Twice Baked Stuffed Sweet Potato with Cashew Sour Cream

October 20, 2014

Twice Baked Stuffed Sweet Potato

A sweet potato is one of the easiest, inexpensive, and most satisfying foods you can eat.

Did you know a sweet potato has 1000 times more vitamin A than a white potato? Vitamin A is important for normal vision, the immune system, reproduction, and helps all your organs work properly.

The pack a wallop of health benefits including vitamin B6 which helps reduce the chemical homocysteine in our bodies. Homocysteine has been linked with degenerative diseases, including heart attacks.  

Other health benefits include  a strong dose of Vitmain C, which helps fight colds and produces collagen which keeps our skin wrinkle free.

They also contain Vitamin D, iron, potassium, magnesium and are a good source of fiber. Fiber helps fill you up fast so you don't overeat. 

Did you know that people from Okinawa have a life expectancy among the highest in the world and 37% of their diet consists of sweet potatoes? What more could you ask for?  
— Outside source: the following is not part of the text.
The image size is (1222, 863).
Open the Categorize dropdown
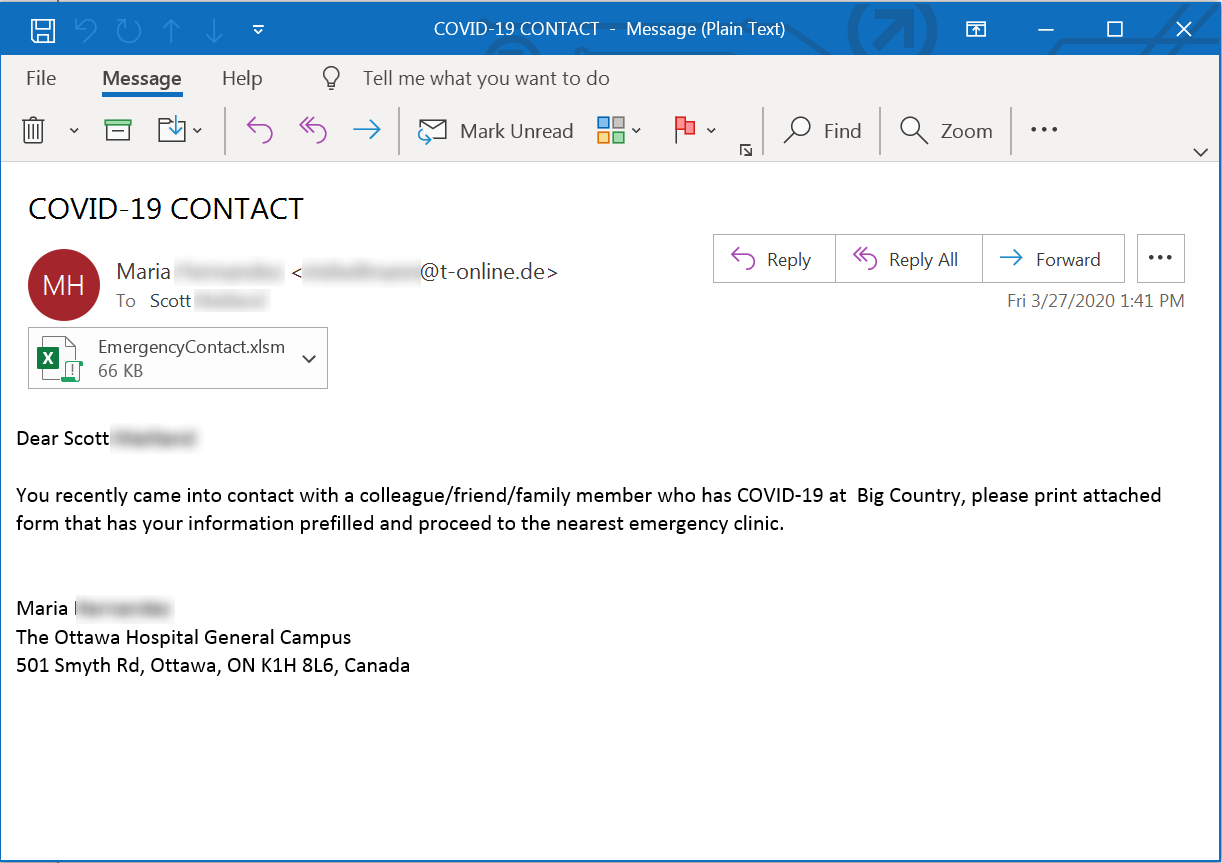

My favorite way to eat a sweet potato is to stuff it with all my favorite vegetables and a little cashew sour cream to amp up the protein. If you don't have cashews just add a half tablespoon of grainy mustard or brown sugar for extra flavor. Any way you make your sweet potatoes, you can't go wrong with this healthy, versatile, colorful, filling plant-based wonder food.

Hope you enjoy this stuffed sweet potato recipe as much as I did. Don't miss any of Ordinary Vegan's recipes by subscribing here free. Also, please join or community on Facebook. It is fun and full of wonderful, compassionate people like  you.

Twice Baked Stuffed Sweet Potato with Cashew Sour Cream

High Protein Twice Baked Sweet Potato with Cashew Sour Cream
Prep time
Cook time
Total time
Recipe type: Lunch / Side
Serves: 2 main
  • 2 large sweet potatoes (or russet potatoes)
  • 2 cups diced organic vegetables (carrots, broccoli, corn, asparagus, mushrooms, etc.)
  • 3 tablespoons cashew sour cream* recipe below
  • ¼ teaspoon salt or to taste
  • ¼ teaspoon ground black pepper or to taste
  • sprinkle of ground nutmeg (optional)
  • 2 tablespoons fresh chopped parsley
Cashew Sour Cream
  • ½ cup of cashews, soaked, drained and rinsed*
  • ¼ cup of water
  • 1 tablespoon lemon juice
  • 1 small clove of garlic, chopped
  • ¼ teaspoon salt
  • Fresh ground black pepper to taste
  1. Scrub potatoes, pierce a few wholes with a knife and bake at 375 degrees F for 45-60 minutes depending on size of potatoes. Put on an oven mitt and give it a little squeeze to test for doneness. It should have a lot of give. You can also test it to see if it is tender by inserting a knife into the center. The knife should slide in easily.
  2. Meanwhile, steam your vegetables 3-4 minutes until a little soft but still have a nice bite. You could also saute them. You could also use steamed frozen mixed vegetables.
  3. Place ½ cup of drained, rinsed cashews in a food processor. Add the lemon juice, half of the water, garlic, salt and pepper. Blend until semi-smooth, adding more water or lemon juice if needed. Taste and adjust seasonings.
  4. When potatoes are done, cut in half and scoop out potato leaving about ½ inch on the bottom. In a bowl, mix potato, 2 tablespoons cashew sour cream, cooked vegetables, salt, pepper and nutmeg (if using).
  5. Put the potato mixture back into the potato shells and smear the extra spoonful of cashew sour cream on top. Return to oven and cook for another 10-15 minutes. Remove from oven and sprinkle with chopped parsley and serve.
  6. *Soak cashews for approximately 8 hours. Rinse well in a strainer until water is clear.